町には化物に成り果てた人間がさ迷い、次々に逃げようとする人間達を殺していく。

会社でもそうだ、スーツ姿の人間の頭からムカデのような胴体に人間の手足が生えていれば、学校にいる子供の頭が四つに増え顔中口で埋め尽くされている。

突然の出来事に人々は混乱し、人間が化物を殺し、疑心暗鬼にとらわれ人間が人間を殺していた。

助けてくれるはずの軍や警察までもが化物に成り果て、人々は市街地に来た艦へと必死に走り寄って行く。そしてそれを見つけた化物達を艦を多い囲むように集まり始める。

我雲に乗り艦の外で市民達を誘導していた香澄達もその状況と人数に困惑していた。

「早く大勢の人を艦に入れたい、けどもしあの中にERRORが紛れ込んでいたら……」

司令室にいる兵士たちも艦の入口は開こうとせず、市民達が助けを求めて声を上げて必死に艦に寄り添っているのを辛そうに見つめていた。

「歩兵で掃討するにしても数が多過ぎる、だからと言って機体で蹴散らすとしてもこの状況じゃ動けない……」

我雲の足元には逃げ惑う人達で溢れ、不用意に動けば市民に危害を加える恐れもある。

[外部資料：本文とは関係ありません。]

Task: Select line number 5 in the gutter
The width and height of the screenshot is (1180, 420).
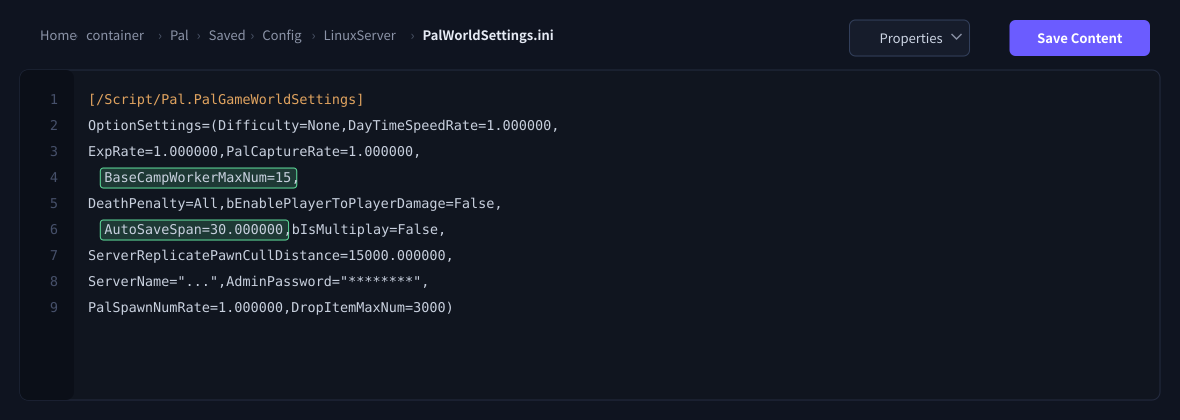Action: (x=53, y=203)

また射撃を試みようとしても人間と化物の数が多く撃てば市民に被害が出る可能性もあった。

すると、先程まで閉められていた艦の扉が開いていくのが見える。

「そうね、市民を艦内に入れるのが妥当な案。でもそれじゃ艦自体が危険に晒されるリスクもある……何も起きなければいいんだけど……」

次々に我先にと人を押しのけ艦に乗り込んでいく市民達。皆同じ。死にたくない、それだけだ。

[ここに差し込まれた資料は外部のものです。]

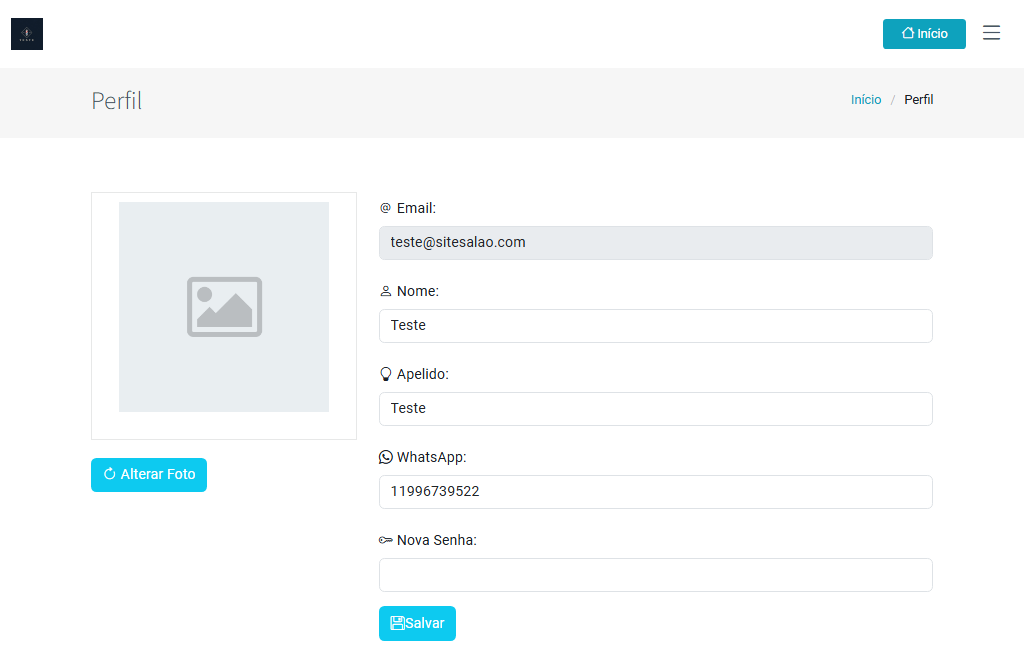Viewport: 1024px width, 645px height.
Task: Click the @ icon beside Email
Action: [x=385, y=208]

既にそこまで醜い化物が押し寄せてきている、誰もが恐怖を抱き生きる為に必死になるのは当然の事。

香澄の乗っている我雲の足元にいた人達も既に艦へと向かっていたが、一人だけ機体の足元に蹲ったまま動こうとしない少年がいた。

「何をしてるの!?早く逃げなさいよ!」

香澄が機体から少年に呼びかけるものの、少年は恐怖で震え、苦しそうな表情を浮かべながら跪き動こうしない。少年の近くには既に化物が歩み寄り近づいてきていた。

すると香澄は機体を屈ませると少年の眼の前に機体の手を広げ指示を送る。

「そこに乗りなさい!早く!」

言われるままに少年は機体の手の平に乗ると、我雲は少年を落とさないように機体を安定に保ちながらその場を離れていく。

「こちら香澄、民間人を一人保護しました。一度艦内に戻ります、あとこの子もERRORの可能性があるから十分に注意して!」

艦の格納庫に入っていく我雲は真っ先に手の平に乗っている少年を下ろしにかかる、周りにいた兵士達も皆銃を構えながら恐る恐る少年に近づいていく。

だが少年は何の抵抗も見せず、少年は兵士達に腕を掴まれると避難所にまで連れて行かれる。

その様子を見た後我雲が艦から出ようとした時、レーダーに一体の機体が反応した。

「NFの機体?それも基地方面から……?」

香澄の乗る我雲が艦から出ると、艦の周りいる機体達は皆停止しその現れた機体の方に体を向けた。

長刀を背負い、腰には二本の鞘が付けられており、右肩には巨大な大砲が付いてある機体……。

「大和!?どうしてここに……!」

他の兵士達も皆同様していた、我雲、ギフツ、そしてアストロスも大和に武器を構えたまま様子を見ていた。

すると大和の右肩に付いてある大砲の先端が光り輝き始めるのが見えた瞬間、その場にいた兵士達が一斉に動き出した。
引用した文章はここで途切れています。